Il nodo embrionale del mouse è una tazza teardrop-a forma di cellule che si trova sulla superficie ventrale dell'embrione del mouse intorno all'inizio di fasi ritardate di testa piega durante la gastrulazione e morfogenesi (giorno embrionale, E7.5-E8)2,5, 6,7. La piastra notochordal morfologicamente emana anteriormente dal nodo3. Ogni cellula nel nodo e notochordal piastra è caratterizzata da un singolo Cilio che sporge verso l'esterno, che è più lungo nelle cellule del nodo ma la cui lunghezza varia con la fase inerente allo sviluppo2. La rotazione delle ciglia nella fossa nodo ha dimostrata di essere importante per la segnalazione che determina asimmetria sinistra-destra4. La piastra notochordal è il precursore della notocorda, il centro di segnalazione che è importante per la campitura di somiti adiacente e la sovrastante tubo neurale3.

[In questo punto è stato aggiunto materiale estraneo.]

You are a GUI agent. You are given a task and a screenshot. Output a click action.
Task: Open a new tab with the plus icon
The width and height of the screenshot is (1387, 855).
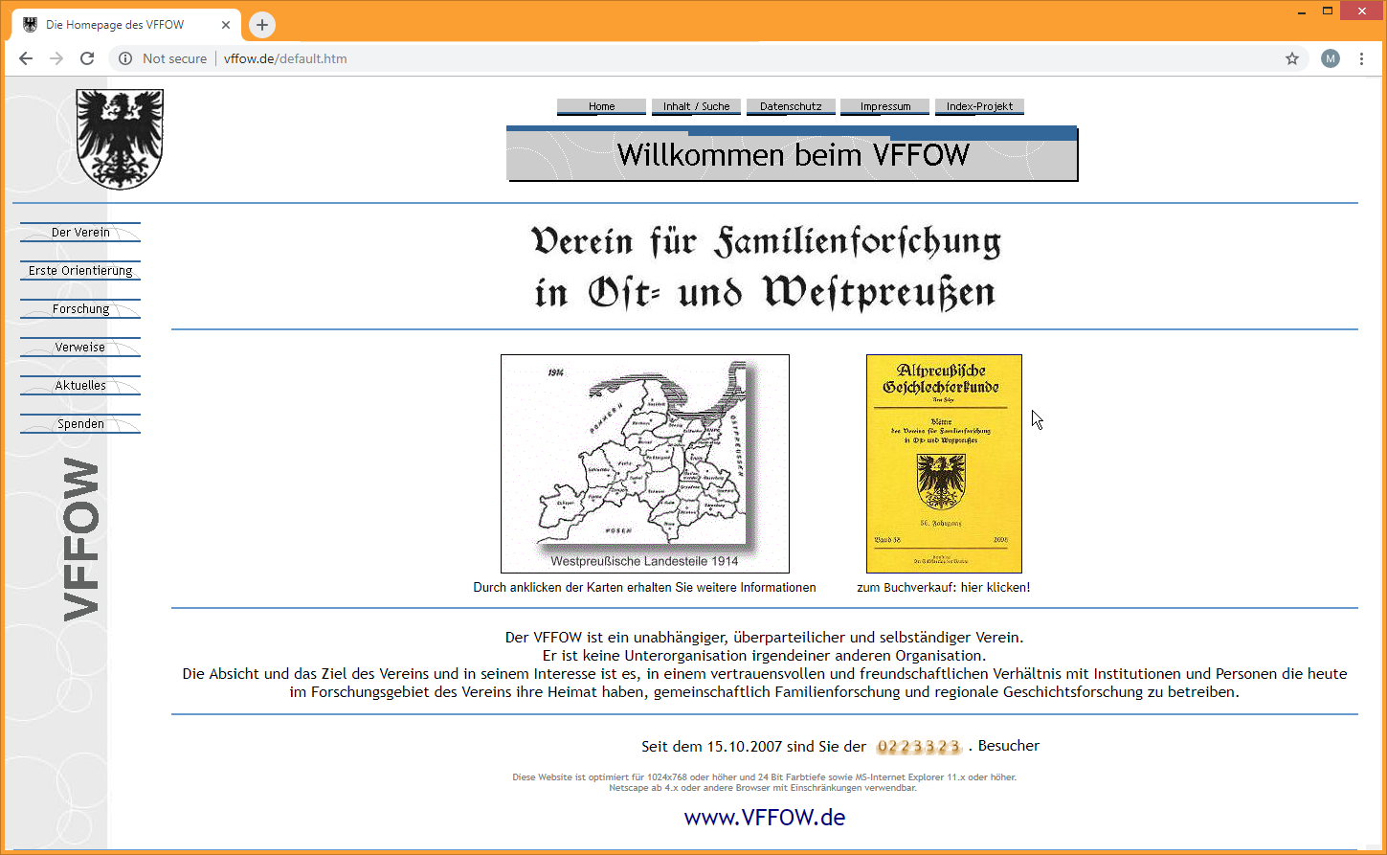click(261, 25)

A causa degli attributi di posizione (superficie), forma (Coppa) e che possiede strutture cellulari esterni distinti (ciglia), SEM è stato tradizionalmente usato per visualizzare il nodo e la piastra notochordal e studiare la loro formazione e struttura2, 7. SEM è anche usato per studiare i cambiamenti nella struttura del nodo stesso o le ciglia sulle sue cellule in mutazioni che colpiscono la gastrulazione, morfogenesi, nonché ciglia formazione8,9,10. SEM è una tecnica che utilizza un fascio focalizzato di elettroni per interrogare l'ultrastruttura topologica della superficie esterna dei materiali quali campioni biologici11. L'esempio è solitamente fisso, essiccato e poi Polverizzi rivestite con metalli per osservazione sotto un microscopio elettronico a scansione come descriviamo nel passaggio 1.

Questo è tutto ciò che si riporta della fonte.